Page extract →
-=-=-

You misunderstand. I was pointing out that the D.C. Wasteland we're familiar with is one small chunk of a larger picture. And pieces like The Pitt paint a very bleak picture for that region, compared to the areas in and around the Core Region. I also used the example of the Boneyard for that very reason - because I notice a lot of similarities between the Capital Wasteland and the Boneyard of Fallout 1.
The point is there is soil everywhere. Rivet city has the exception of being urban based, so they would rely on hydroponics and trade. Whereas a community like Megaton is surrounded by nothing but untapped terrain. But no-one seems to have any survival instinct in D.C, no wells, no irrigation, no nothing it seems. It's not like they've even tried.
Well, to be fair, they're likely the descendants of the U.S. Political System. Not even trying would be their MO.
But in all seriousness, this seems to be a point we're going to agree to disagree on. Just because an area is surrounded by untapped soil, doesn't mean it's suitable for cultivation. And everything I've seen of the Capital Wasteland points to the whole area being dead in the literal term. Outside one FEV aided location, there's not a hint of green anywhere in the Wasteland.
Googling Soil reports on the Washington D.C. area just brings up a lot of lingo I don't fully understand or even pretend to comprehend the gist of, but one thing I do know from living all my life in and around the farming industry - Rocky terrain makes crappy farm ground.
Right, but a community works together for the betterment of their survival, scav teams are a good idea, and maybe some of the more able residents of towns like Billy Creel should do more than wander about from day to day. These communities have the potential and the infrastructure to make an effort, but they're happy stagnating it seems.

-=-=-

Stored data →
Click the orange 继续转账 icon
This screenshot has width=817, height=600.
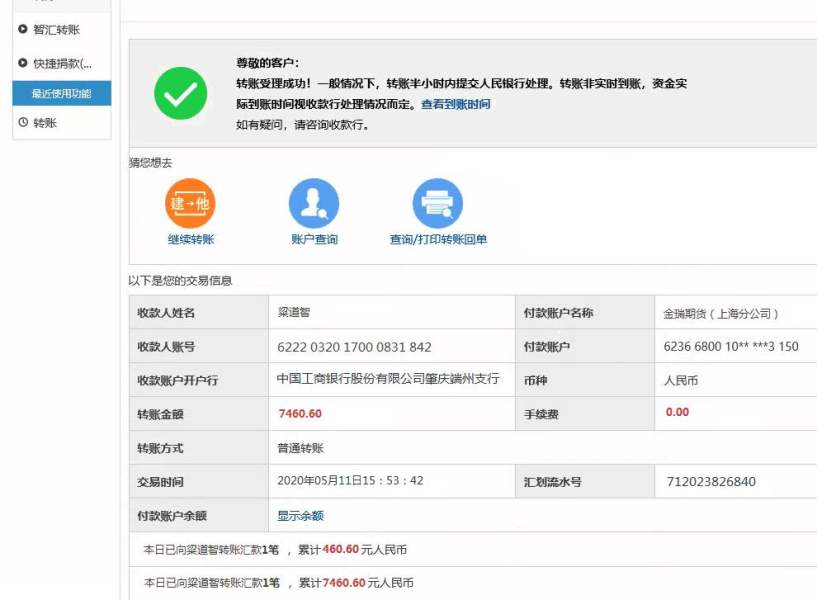[x=190, y=204]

-=-=-

Complete the following →
A - According to the Capital Wasteland discussion, which community would rely on hydroponics and trade?
B - Write the next part of the Capital Wasteland discussion, starting after its final sentence.
The data are unrelated to the Capital Wasteland discussion.

Answers for the tasks →
A - Rivet City.

B -
Megaton's an unfair example though because time and time again it's been stated that Megaton has reached it's capacity due to the lack of water supplies for expansion. Again, we come back to one of the central themes in Fallout 3. The people of the Capital Wasteland can't expand without clean, fresh sources of water. Yes they can survive on the irradiated stuff, but only for so long (The Water Beggars).
Water has been proven to be the limiting factor in these communities.
Ok, so there's alot of food in D.C, it's 200 years after the world was sent asunder, people have been colonising, good and bad, there are communities, more than enough raider groups, wanderers, scavengers, they all need to eat on a daily basis, no-one's hoarding the food, not everyone has the stomach for human meat, no-one's farming. So where's the food coming from year to year? How has the entire Capital Wasteland been sustaining itself for 10 years, let alone 40, or any other suggested number beyond what can be proved. I don't see alot of Mirelurk meat in Megaton, I don't see any infact. I see alot of prepackaged food, though, it seems to be all they eat.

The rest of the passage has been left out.